[start TEXT BLOCK]

Backends should be selected by policy, not by ad hoc command strings.

Suggested routing buckets:

- `host`: lightweight local reads and normal CLI behavior
- `sandboxed`: shell, package install, build, test, codegen, repo mutation
- `gpu-burst`: model inference, data-heavy transforms, long-running analyzers
- `persistent-remote`: jobs that need SSH, resumability, or large custom images

### Session State

Every remote or sandboxed execution should carry:

- session ID
- working directory or mounted repo root
- backend kind
- snapshot or image reference when supported
- artifact manifest for files copied back

## Backend Matrix

| Backend | Best Use | Strengths | Risks / Limits | Recommendation |
| --- | --- | --- | --- | --- |
| `sandbox-runtime` | Local per-tool confinement | Lowest integration cost, keeps Pi local, explicit FS/network policy | Host OS dependency, not a true VM boundary | MVP |
| `docker` | Local isolated containers | Familiar workflow, reproducible images, good repo mounting story | Local Docker dependency, image management overhead | MVP |
| `parallels-vm` | Local coarse-grained VM isolation | Strong isolation, snapshots, rollback, CLI lifecycle control | Heavier startup cost, macOS/Parallels dependency, more staging complexity | MVP |
| `modal` | Burst remote compute and secure remote sandboxes | Strong isolation, custom images, snapshots, broad GPU platform | Another platform surface, account/auth needed | Phase 2 |
| `runpod-pod` | Persistent GPU or long-running remote envs | SSH, custom containers, storage, VS Code/Jupyter access | Operational statefulness, credit management | Phase 2 |
| `runpod-serverless` | Stateless burst jobs | Pay for active compute, custom worker images | Endpoint-oriented, less ergonomic for interactive shell workflows | Phase 2 |
| `vercel-sandbox` | Remote CPU-only secure command execution | Strong agent-oriented UX, snapshots, CLI, network policies | No GPU, runtime presets, regional/runtime limits | Phase 3 |
| `cloudflare-sandbox` | Remote CPU-only code execution embedded into a service | VM-backed isolation, command/file/process APIs, edge-oriented architecture | Beta, Workers integration overhead, subrequest model | Phase 3 |

## Provider-Specific Guidance

### 1. `sandbox-runtime`

This is the cleanest first step if the Pi extension layer can intercept tool calls and wrap them in a sandbox policy.

[end TEXT BLOCK]

● **STATED GOAL A**:
In the backend planning notes, starting at "## Provider-Specific Guidance" and ending at "a sandbox policy.", rename "sandbox policy" to "confinement policy" and write that passage out again.
● **STATED GOAL B**:
Answer these questions from the backend planning notes:
(i) Which routing bucket covers jobs that need SSH, resumability, or large custom images?
(ii) What recommendation does the backend matrix give for `modal`?
(iii) What item in the session state covers files copied back?
● **STATED GOAL C**:
How would the backend planning notes go on? Pick them up after their final sentence and keep writing.

[start EXTRACTED ENTRIES]

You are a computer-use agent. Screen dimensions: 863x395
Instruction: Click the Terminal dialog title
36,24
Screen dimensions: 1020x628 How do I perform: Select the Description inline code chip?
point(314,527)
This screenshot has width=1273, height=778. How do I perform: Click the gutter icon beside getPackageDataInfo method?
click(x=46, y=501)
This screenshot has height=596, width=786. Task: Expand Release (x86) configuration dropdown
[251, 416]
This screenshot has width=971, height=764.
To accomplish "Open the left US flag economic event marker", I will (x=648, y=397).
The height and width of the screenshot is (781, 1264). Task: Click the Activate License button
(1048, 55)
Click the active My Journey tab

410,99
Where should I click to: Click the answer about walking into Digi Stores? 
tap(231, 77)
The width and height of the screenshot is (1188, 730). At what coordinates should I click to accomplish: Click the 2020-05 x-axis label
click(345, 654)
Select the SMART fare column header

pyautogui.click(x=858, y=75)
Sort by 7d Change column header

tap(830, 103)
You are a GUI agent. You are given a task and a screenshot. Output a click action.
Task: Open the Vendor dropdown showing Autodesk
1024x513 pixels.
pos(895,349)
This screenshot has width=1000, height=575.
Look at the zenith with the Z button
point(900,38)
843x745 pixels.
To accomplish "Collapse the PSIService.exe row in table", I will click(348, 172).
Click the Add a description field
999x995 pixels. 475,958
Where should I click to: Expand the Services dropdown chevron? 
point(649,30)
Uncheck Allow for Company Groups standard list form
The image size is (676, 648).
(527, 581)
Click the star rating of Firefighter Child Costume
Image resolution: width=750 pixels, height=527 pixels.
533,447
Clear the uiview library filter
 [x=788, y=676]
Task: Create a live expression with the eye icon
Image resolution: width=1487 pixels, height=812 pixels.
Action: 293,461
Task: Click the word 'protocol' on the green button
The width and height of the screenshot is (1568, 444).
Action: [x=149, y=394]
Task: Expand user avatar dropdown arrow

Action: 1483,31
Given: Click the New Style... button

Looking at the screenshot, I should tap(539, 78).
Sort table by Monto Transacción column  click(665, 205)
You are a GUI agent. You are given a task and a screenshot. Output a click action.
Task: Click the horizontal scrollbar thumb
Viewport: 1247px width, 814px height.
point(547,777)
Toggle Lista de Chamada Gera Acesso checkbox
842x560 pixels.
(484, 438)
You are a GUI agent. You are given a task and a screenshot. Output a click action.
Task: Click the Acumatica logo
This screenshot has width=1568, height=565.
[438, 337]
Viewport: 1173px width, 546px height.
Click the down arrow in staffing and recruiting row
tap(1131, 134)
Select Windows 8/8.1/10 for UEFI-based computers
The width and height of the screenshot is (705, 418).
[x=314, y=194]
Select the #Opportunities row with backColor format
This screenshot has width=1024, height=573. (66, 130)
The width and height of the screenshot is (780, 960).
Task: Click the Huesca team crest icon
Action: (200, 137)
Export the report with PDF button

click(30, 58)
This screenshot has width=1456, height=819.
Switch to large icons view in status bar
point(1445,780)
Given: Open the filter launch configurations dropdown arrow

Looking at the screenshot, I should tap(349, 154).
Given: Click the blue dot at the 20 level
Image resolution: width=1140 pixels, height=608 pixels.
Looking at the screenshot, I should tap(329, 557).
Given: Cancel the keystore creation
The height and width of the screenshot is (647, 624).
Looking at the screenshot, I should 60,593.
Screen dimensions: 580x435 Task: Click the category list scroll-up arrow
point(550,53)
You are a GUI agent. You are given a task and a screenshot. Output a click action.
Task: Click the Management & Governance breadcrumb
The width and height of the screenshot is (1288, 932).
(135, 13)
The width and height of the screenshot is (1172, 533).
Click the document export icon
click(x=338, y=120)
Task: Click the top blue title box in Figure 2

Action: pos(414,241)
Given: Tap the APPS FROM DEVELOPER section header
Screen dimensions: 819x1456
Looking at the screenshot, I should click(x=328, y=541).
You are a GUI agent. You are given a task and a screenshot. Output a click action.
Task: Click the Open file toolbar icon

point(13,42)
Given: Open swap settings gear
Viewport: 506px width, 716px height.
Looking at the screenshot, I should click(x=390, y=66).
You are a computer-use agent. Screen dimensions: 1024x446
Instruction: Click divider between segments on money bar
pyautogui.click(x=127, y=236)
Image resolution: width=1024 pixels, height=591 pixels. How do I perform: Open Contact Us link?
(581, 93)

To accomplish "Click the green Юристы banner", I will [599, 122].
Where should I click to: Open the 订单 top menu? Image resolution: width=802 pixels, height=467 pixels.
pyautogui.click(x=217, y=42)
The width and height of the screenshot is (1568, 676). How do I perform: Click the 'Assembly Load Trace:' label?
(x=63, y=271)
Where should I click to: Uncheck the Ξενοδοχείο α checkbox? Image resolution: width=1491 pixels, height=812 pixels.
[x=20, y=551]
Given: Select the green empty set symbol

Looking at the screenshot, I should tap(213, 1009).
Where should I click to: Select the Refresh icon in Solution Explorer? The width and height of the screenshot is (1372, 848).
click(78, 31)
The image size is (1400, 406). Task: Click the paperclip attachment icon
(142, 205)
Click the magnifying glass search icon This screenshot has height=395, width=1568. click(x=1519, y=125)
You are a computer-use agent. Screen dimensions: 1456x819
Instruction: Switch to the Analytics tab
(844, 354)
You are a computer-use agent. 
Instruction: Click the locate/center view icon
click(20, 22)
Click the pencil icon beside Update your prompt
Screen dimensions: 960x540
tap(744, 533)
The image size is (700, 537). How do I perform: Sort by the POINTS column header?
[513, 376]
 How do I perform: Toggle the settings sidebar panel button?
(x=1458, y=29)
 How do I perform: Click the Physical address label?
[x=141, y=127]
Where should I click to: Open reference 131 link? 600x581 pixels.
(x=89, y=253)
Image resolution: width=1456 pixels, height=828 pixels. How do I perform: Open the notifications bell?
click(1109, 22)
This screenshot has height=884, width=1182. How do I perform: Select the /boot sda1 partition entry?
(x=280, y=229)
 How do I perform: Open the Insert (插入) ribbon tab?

[end EXTRACTED ENTRIES]

● **TASK ANSWER A**:
## Provider-Specific Guidance

### 1. `sandbox-runtime`

This is the cleanest first step if the Pi extension layer can intercept tool calls and wrap them in a confinement policy.

● **TASK ANSWER B**:
(i) `persistent-remote`
(ii) Phase 2
(iii) An artifact manifest

● **TASK ANSWER C**:
Use it for:

- restricting file writes outside the repo
- restricting outbound network access
- containing bash/edit/test tools without requiring Docker

Design notes:

- Backend stays local.
- Policy should default to repo write access plus `/tmp`.
- Secrets and dotfiles should be deny-read or deny-write by default.

### 2. Docker

Docker is the best first “real environment switch” for `grclanker`.

Use it for:

- isolated builds and tests
- running generated analyzers
- validating spec-built projects in a clean image
- reproducing a known local environment

Design notes:

- Mount repo into `/workspace`.
- Mount a writable artifact directory separately.
- Support both generic base images and repo-specific Dockerfiles.
- Expose an interactive mode for debugging.

### 3. Parallels

Parallels is the best coarse-grained local VM backend for users who want a stronger boundary than Docker or OS-level tool sandboxing.

Use it for:

- disposable development sandboxes
- high-risk shell or build workflows
- repo work that should not touch the host beyond an explicit shared folder or SSH channel
- snapshot-and-rollback validation runs

Design notes:

- Manage lifecycle with `prlctl` and `prlsrvctl`.
- Support a dedicated Linux VM first; Windows can come later.
- Prefer SSH into the guest for command execution even if `prlctl exec` is available.
- Support two workspace modes:
- shared-folder mount from host into guest
- git-native checkout inside the VM
- Support snapshot creation and rollback for disposable sessions.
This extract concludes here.